Records to use Start Marker
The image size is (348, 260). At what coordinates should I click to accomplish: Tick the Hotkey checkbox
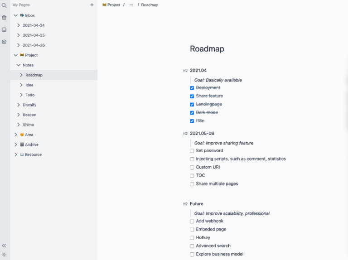(192, 238)
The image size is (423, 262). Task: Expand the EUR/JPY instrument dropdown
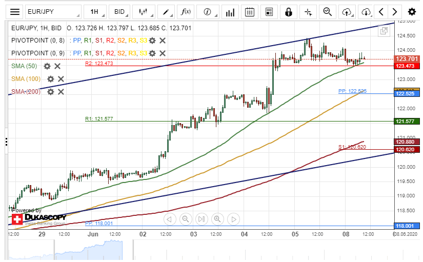point(52,11)
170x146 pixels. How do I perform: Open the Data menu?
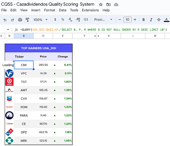tap(62, 10)
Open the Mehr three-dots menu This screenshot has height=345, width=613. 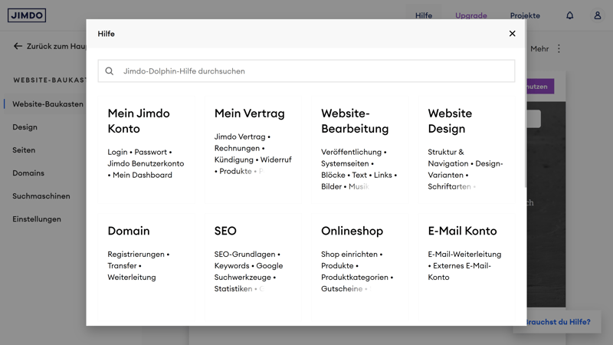click(x=559, y=48)
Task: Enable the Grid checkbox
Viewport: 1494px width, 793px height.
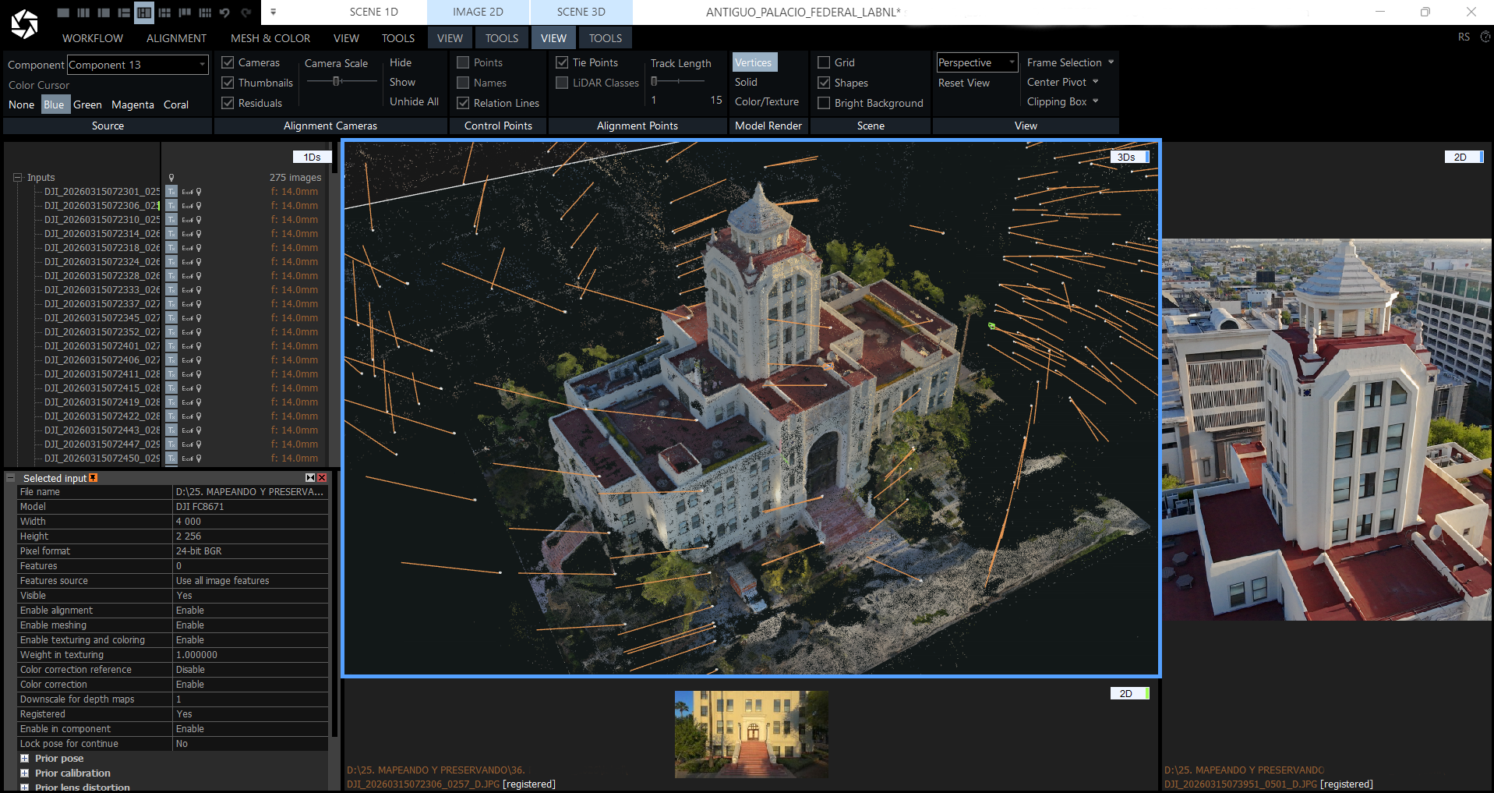Action: [x=824, y=62]
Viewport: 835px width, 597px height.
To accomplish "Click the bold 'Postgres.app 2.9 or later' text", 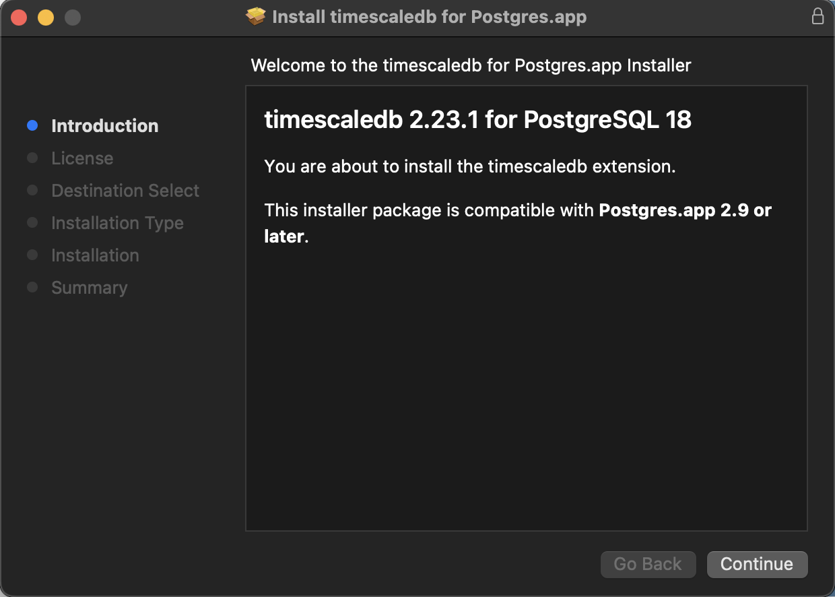I will click(x=684, y=210).
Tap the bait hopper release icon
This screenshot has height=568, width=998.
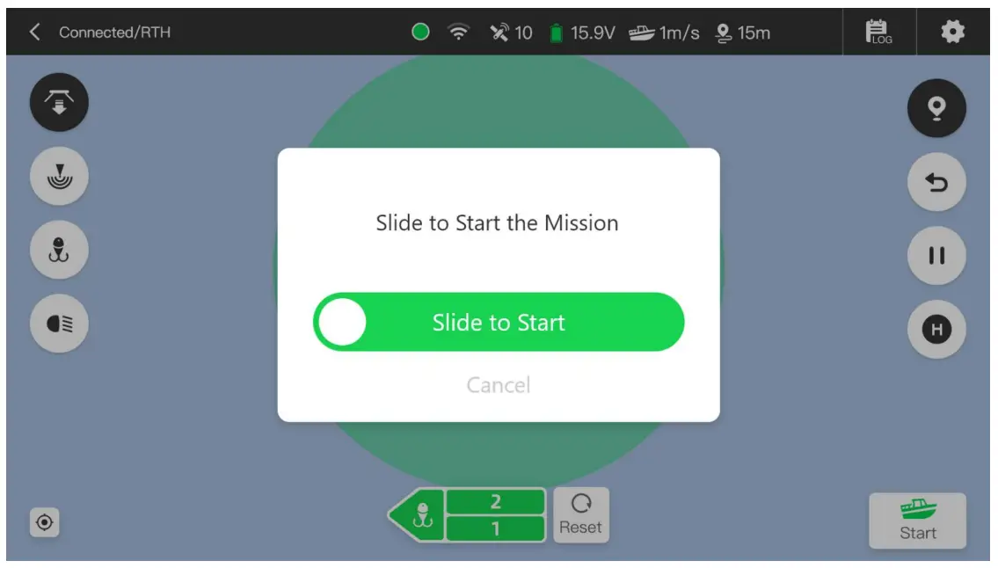[x=59, y=103]
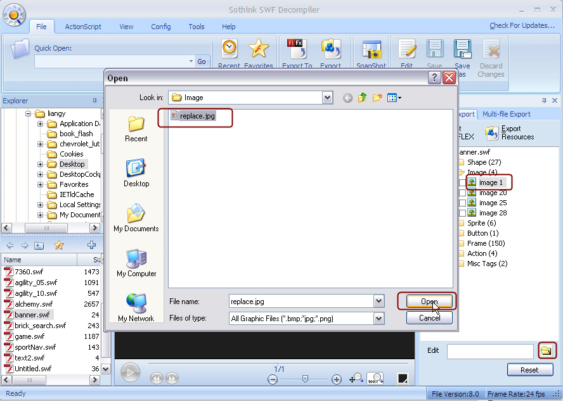563x401 pixels.
Task: Click the Up One Level folder icon
Action: [x=363, y=98]
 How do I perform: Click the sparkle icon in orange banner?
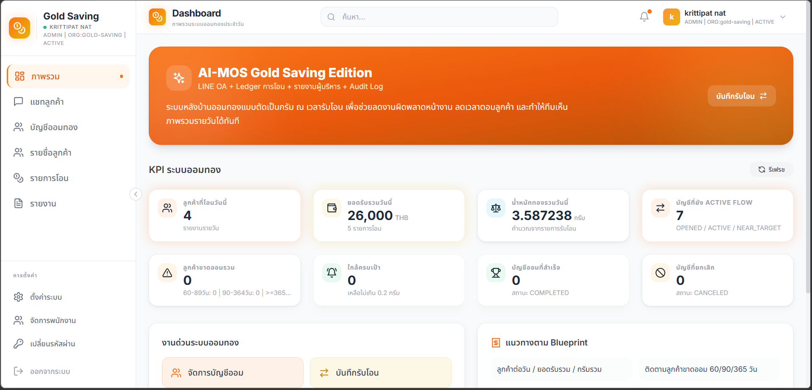(179, 78)
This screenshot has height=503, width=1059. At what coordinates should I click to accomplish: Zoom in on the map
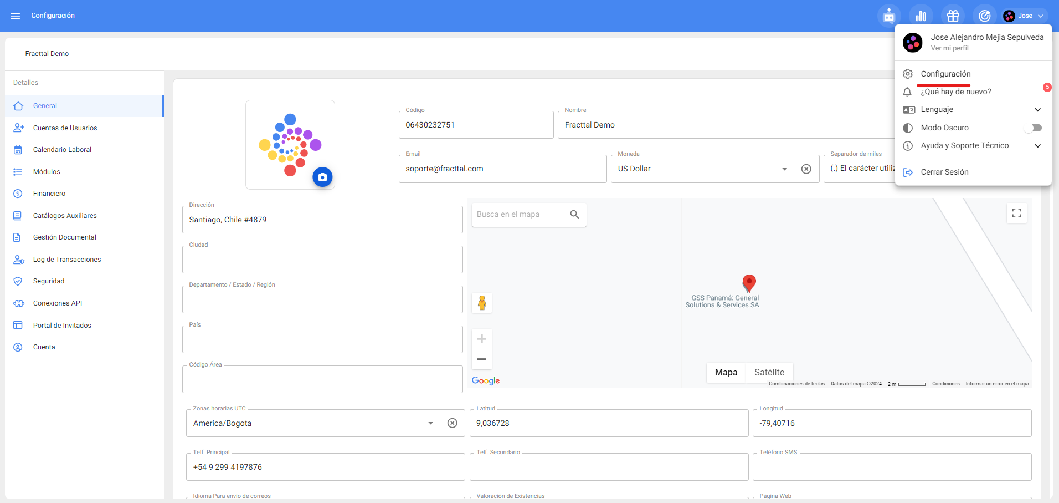[482, 339]
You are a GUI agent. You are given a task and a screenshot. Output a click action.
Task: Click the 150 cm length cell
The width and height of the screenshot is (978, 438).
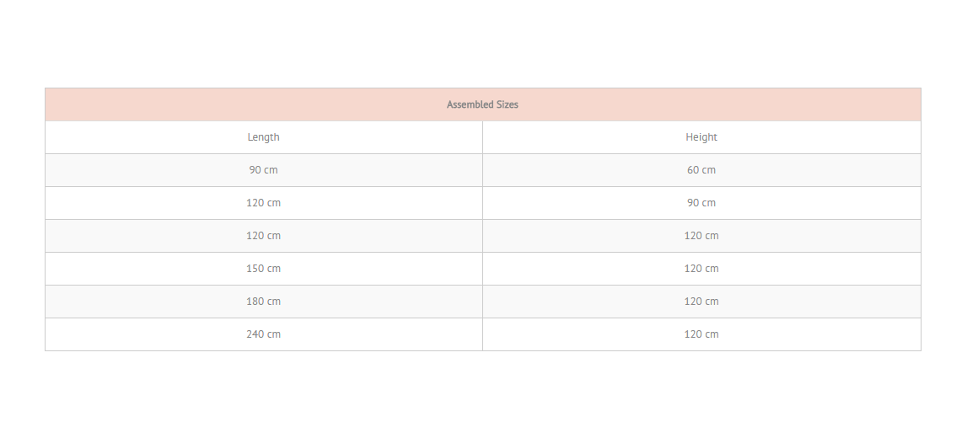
Records to use End Marker
> [Your task]:
Exactly the lines from the one containing "Task: Click the 150 cm length cell" through the end of the data above: repeat those, both ends included, and nothing else. Skip the pictures.

> [Result of the task]:
Task: Click the 150 cm length cell
The width and height of the screenshot is (978, 438).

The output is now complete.